Eligibility criteria for study selection
Observational studies reporting on transmission events in indoor community (non-healthcare) settings in which long distance airborne transmission of SARS-CoV-2 was the most likely route. Studies such as those of household transmission where the main transmission route was likely to be close contact or fomite transmission were excluded.

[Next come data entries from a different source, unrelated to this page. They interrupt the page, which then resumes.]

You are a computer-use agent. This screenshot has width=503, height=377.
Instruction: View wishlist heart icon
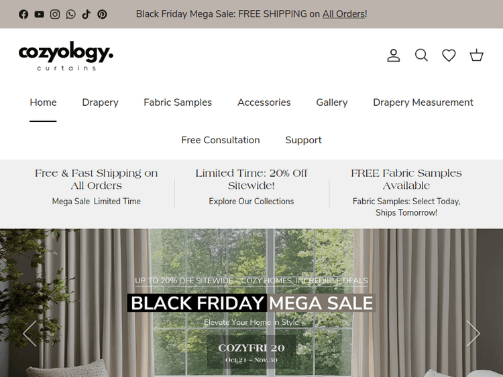pyautogui.click(x=449, y=55)
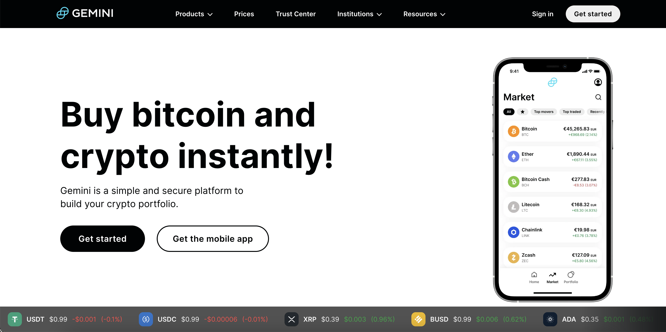
Task: Expand the Institutions dropdown menu
Action: point(359,14)
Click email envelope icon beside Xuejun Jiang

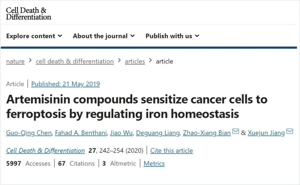[290, 131]
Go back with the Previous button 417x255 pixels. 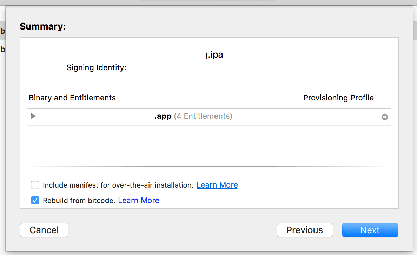(305, 230)
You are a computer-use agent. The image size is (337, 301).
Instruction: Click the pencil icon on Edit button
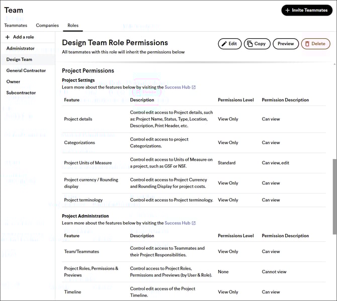tap(224, 44)
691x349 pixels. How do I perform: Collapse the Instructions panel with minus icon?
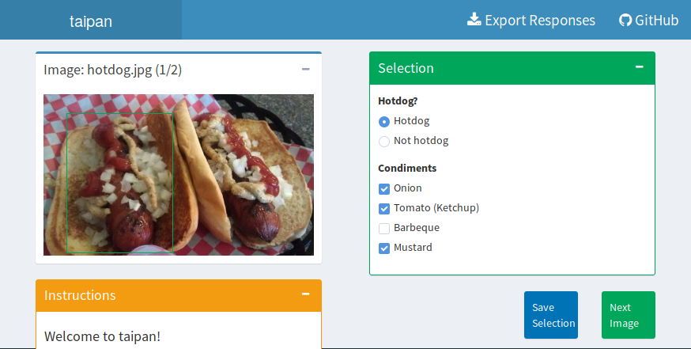(306, 294)
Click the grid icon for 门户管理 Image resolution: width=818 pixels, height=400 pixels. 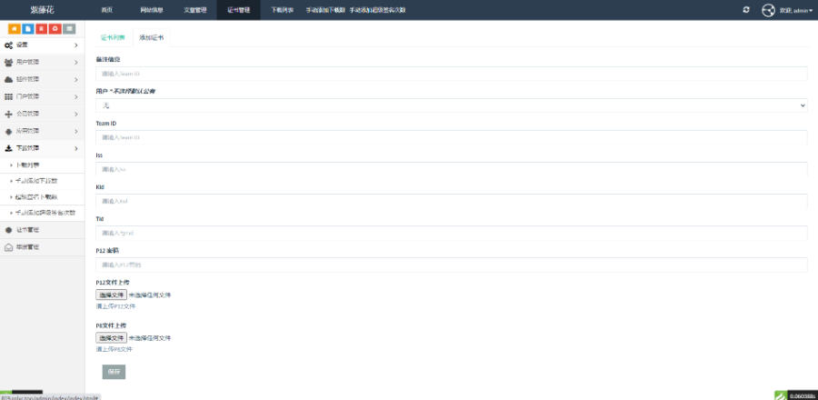[x=9, y=96]
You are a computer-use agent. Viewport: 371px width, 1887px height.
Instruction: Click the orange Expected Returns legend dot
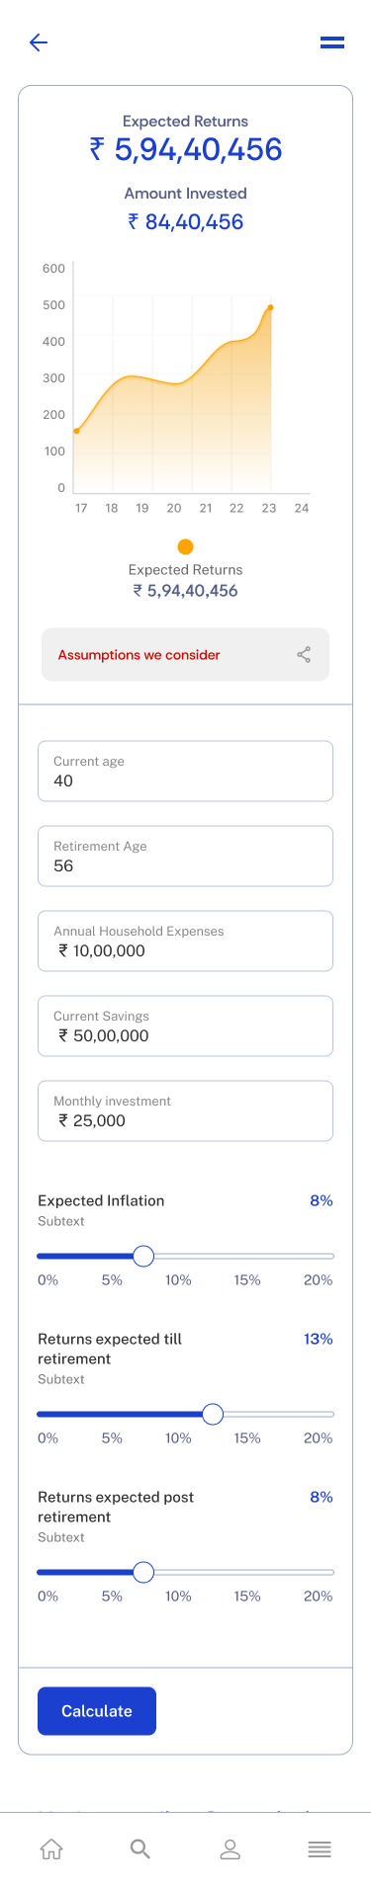185,546
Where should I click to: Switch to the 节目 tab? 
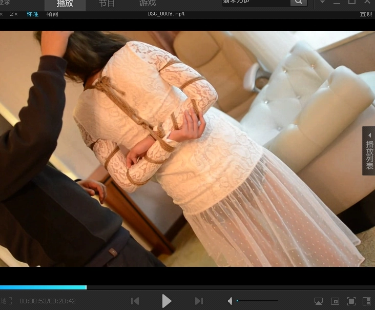(107, 4)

Data extraction and synthesis
Data extraction was done by one reviewer and independently checked by a second reviewer. Primary outcomes were SARS-CoV-2 infections through long distance airborne transmission (>2 m) and any modifying factors. Methodological quality of included studies was rated using the quality criteria checklist, and certainty of primary outcomes was determined using the Grading of Recommendations, Assessment, Development, and Evaluation (GRADE) framework. Narrative synthesis was themed by setting.
Results
22 reports relating to 18 studies were identified (methodological quality was high in three, medium in five, and low in 10); all the studies were outbreak investigations. Long distance airborne transmission was likely to have occurred for some or all transmission events in 16 studies and was unclear in two studies (GRADE: very low certainty). In the 16 studies, one or more factors plausibly increased the likelihood of long distance airborne transmission, particularly insufficient air replacement (very low certainty), directional air flow (very low certainty), and activities associated with increased emission of aerosols, such as singing or speaking loudly (very low certainty). In 13 studies, the primary cases were reported as being asymptomatic, presymptomatic, or around symptom onset at the time of transmission. Although some of the included studies were well conducted outbreak investigations, they remain at risk of bias owing to study design and do not always provide the level of detail needed to fully assess transmission routes.
Conclusion
This rapid systematic review found evidence suggesting that long distance airborne transmission of SARS-CoV-2 might occur in indoor settings such as restaurants, workplaces, and venues for choirs, and identified factors such as insufficient air replacement that probably contributed to transmission. These results strengthen the need for mitigation measures in indoor settings, particularly the use of adequate ventilation.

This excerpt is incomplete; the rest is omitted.